Lines in the data below that contain the word "computer" are to be copied.

┌─ GIVEN ENTRIES

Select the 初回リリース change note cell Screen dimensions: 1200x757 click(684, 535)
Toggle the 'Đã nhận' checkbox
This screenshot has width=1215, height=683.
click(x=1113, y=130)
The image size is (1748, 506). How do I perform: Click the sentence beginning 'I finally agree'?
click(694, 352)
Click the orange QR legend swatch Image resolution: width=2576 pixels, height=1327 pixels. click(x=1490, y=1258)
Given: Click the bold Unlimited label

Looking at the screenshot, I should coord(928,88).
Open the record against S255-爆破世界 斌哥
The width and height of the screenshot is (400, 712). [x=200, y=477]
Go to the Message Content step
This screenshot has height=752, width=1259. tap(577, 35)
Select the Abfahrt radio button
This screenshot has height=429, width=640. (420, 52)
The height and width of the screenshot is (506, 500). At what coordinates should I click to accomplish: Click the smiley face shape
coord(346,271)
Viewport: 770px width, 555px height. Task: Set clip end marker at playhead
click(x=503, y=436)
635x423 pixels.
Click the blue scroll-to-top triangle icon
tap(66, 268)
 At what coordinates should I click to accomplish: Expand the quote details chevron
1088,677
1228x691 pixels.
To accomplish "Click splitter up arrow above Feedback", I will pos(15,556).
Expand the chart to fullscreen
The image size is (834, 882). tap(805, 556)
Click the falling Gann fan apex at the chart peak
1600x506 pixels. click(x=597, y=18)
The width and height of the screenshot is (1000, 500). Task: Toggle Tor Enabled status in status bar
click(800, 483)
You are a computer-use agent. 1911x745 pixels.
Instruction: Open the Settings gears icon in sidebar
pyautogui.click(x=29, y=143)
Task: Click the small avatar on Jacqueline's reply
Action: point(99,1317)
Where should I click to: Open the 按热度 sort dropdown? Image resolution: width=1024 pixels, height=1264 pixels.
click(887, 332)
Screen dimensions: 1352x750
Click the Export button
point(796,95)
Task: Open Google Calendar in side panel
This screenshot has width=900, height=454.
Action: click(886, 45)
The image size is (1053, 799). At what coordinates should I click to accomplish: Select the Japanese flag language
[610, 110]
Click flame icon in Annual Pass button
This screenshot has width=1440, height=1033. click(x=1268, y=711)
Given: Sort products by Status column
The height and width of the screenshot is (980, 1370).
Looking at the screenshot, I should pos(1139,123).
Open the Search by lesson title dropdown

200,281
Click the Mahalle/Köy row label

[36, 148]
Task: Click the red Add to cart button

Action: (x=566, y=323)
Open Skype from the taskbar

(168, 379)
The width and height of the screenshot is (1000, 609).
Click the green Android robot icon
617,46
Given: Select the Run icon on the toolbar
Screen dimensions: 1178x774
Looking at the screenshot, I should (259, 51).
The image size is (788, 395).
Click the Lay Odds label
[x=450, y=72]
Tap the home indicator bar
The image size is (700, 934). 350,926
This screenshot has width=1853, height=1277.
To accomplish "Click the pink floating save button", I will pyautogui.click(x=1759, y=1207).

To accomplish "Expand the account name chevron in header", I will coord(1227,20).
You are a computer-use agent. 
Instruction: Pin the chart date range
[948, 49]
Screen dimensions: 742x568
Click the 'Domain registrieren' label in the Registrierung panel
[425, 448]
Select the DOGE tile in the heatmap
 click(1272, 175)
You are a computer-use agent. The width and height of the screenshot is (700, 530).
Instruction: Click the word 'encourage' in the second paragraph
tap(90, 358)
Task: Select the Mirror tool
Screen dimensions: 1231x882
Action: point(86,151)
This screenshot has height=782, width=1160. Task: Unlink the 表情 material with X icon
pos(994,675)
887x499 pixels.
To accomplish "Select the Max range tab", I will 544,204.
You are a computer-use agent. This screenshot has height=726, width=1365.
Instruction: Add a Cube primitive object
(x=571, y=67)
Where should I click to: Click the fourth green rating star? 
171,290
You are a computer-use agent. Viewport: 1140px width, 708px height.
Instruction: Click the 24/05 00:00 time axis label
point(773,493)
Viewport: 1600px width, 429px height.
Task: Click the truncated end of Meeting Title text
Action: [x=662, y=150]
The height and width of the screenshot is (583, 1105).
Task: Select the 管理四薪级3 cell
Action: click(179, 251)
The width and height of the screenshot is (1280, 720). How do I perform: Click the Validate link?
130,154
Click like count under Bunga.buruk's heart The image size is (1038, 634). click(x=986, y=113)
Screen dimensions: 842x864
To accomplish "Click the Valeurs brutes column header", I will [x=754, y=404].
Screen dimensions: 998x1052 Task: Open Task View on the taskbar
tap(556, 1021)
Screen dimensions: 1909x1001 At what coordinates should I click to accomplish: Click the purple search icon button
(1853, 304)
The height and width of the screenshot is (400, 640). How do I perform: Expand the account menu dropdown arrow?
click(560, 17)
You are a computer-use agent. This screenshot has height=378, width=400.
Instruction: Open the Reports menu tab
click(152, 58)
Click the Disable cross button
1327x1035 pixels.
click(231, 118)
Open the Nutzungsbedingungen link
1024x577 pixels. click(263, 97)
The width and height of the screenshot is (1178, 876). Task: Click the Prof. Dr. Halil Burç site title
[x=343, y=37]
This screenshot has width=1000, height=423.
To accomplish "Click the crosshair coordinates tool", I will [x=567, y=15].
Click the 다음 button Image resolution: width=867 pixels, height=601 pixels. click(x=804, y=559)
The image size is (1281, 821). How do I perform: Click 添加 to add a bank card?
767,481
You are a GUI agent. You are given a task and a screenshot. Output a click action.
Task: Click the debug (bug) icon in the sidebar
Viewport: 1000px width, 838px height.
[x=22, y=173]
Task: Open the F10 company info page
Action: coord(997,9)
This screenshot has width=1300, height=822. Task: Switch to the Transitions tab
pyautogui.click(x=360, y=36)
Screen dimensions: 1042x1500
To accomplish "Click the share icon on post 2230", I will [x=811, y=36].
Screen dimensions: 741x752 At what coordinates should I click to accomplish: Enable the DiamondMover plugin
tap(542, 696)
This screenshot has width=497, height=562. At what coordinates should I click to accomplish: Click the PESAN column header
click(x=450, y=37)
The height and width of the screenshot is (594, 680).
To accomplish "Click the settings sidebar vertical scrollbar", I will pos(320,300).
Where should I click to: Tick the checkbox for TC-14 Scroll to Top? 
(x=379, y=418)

└─

# ANSWER TO THE PROBLEM:
You are a computer-use agent. 1911x745 pixels.
You are a computer-use agent. 
You are a computer-use agent. The width and height of the screenshot is (700, 530).
You are a computer-use agent. This screenshot has height=726, width=1365.
You are a computer-use agent. Viewport: 1140px width, 708px height.
You are a computer-use agent. This screenshot has height=378, width=400.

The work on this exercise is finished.